Quicklee’s, which is based in Livingston County, wants to change the use of the 3,771-square-foot former Bob Evans restaurant, 204 Oak St.
The project involves construction of a four-pump, fuel station island with canopy and underground fuel storage tanks. The convenience store with retail fuel sales will use 2,771 square feet and the drive-thru restaurant will use the remaining 1,000 square feet of space. The committee approved the site plan and permit at its meeting Tuesday night.
Planning & Development Committee Chairman Duane Preston said Wednesday that the committee Tuesday received an updated traffic study that addressed its concerns about the line of vehicles at the drive-thru at the Tim Hortons proposed for the site. The state Department of Transportation recommended that there would be enough room to accommodate the anticipated lineup of vehicles at the drive-thru.
“The DOT did recommend that the traffic study looked complete. Our concern was the queuing (lineup of vehicles) of the Tim Horton’s drive thru and they did recommend it would be fine,” he said.

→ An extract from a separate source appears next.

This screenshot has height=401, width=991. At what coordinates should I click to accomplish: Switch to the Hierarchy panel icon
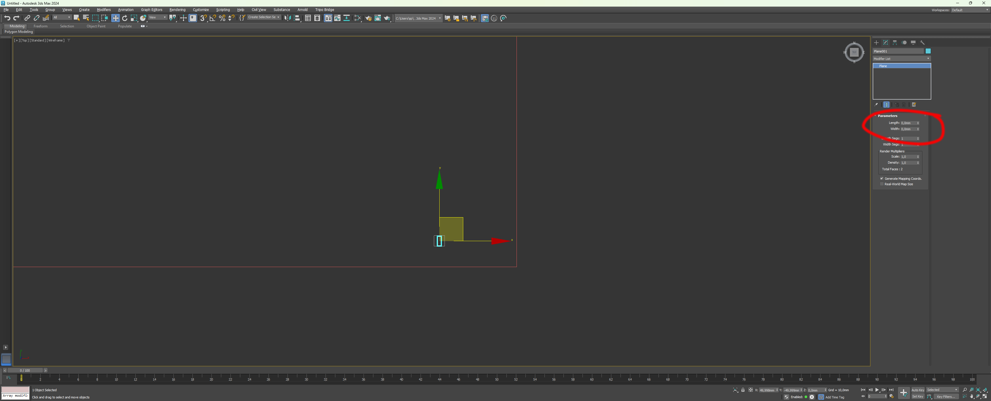pyautogui.click(x=895, y=43)
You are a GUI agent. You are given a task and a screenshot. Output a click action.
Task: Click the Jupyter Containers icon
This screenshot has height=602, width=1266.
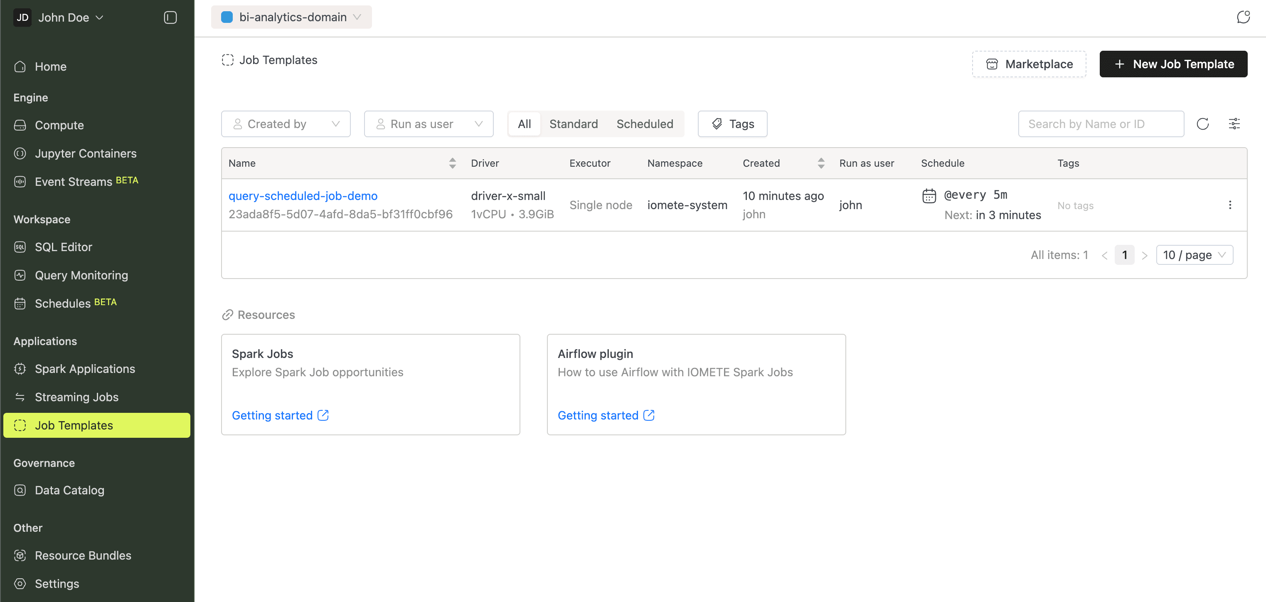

Preston said the committee was concerned in the past that traffic problems would occur when Dunkin’ and Tim Hortons were opened.
“At our last meeting, we wanted a traffic study that confirmed that there would be enough room for the queuing.
“The drive-thru queuing assessment during the AM peak hours showed that there is significant storage space to accommodate the traffic patronizing the proposed coffee shop,” Preston read from information provided by SRF Associates, who did the traffic study.
“This was updated as of June 2021. It was a brand new study,” Preston said. “It was based on the recommendations they did on the previous traffic study for the month before.”
Vehicles will be able to enter Quicklee’s off of Noonan Drive and exit back onto Noonan Drive,
The new traffic generated by the project is expected to be 79 vehicles entering and 71 leaving Quicklee’s during weekday morning peak hours, and 53 vehicles entering and 55 leaving during evening peak hours.
“You are going to see a little more traffic. You’re going to see 79 more cars than you would have before,” he said today. “It’s going to be a little busier ... compared to people sitting down in a sit-down restaurant (Bob Evans).
Preston said at this point, Quicklee’s is free to move ahead with the project.
“They said they’re still in negotiations with Tim Hortons on the building. They may have to come back to us for signage when they find out if they are using Tim Hortons,” he said. “At this point, they haven’t confirmed their relationship with Tim Hortons.”
The committee doesn’t want to see the former Bob Evans stay empty.
“It’s a beautiful location for Thruway traffic. It’s a nice project. We like to have people come off the Thruway and spend some money on gas and some coffee. It’s great for the additional tax revenue on the gasoline.”
The committee didn’t take any action on a preliminary site plan review for the YNCA/UMMC Healthy Living Campus. The plan would result in removal of three buildings. The proposed, new facility will include the construction of a two-story, 69,420-square-foot building which will house a YMCA, medical offices, off-street parking, a new access point from Summit Street, and numerous site work/landscaping updates throughout the complex.
“That came in front of us as a proposed site plan review. They want to move right on to SEQR (State Environmental Quality Review), but we did have a couple of other issues that we wanted to see smoothed out along the process. We wanted to soften the look on Main St. between GO ART! and the new Y,” Preston said. “The old plan provided additional parking in that area. We would like to see it softened up with more green space ... a little park-like setting. They’re going back to see if by eliminating a handful of parking spaces, whether that’s going to significantly hamper the parking situation. It shouldn’t, but they have to have a certain number of parking spaces. They’re going to have to see what they can take away to be within code.”
Preston said the committee will have to have a public hearing on the proposed Summit Street entrance. The hearing is scheduled for the next meeting, 6 p.m. Aug. 17 in the City Council Chambers.
“A lot of hinges on the Summit Street entrance and the green space,” he said.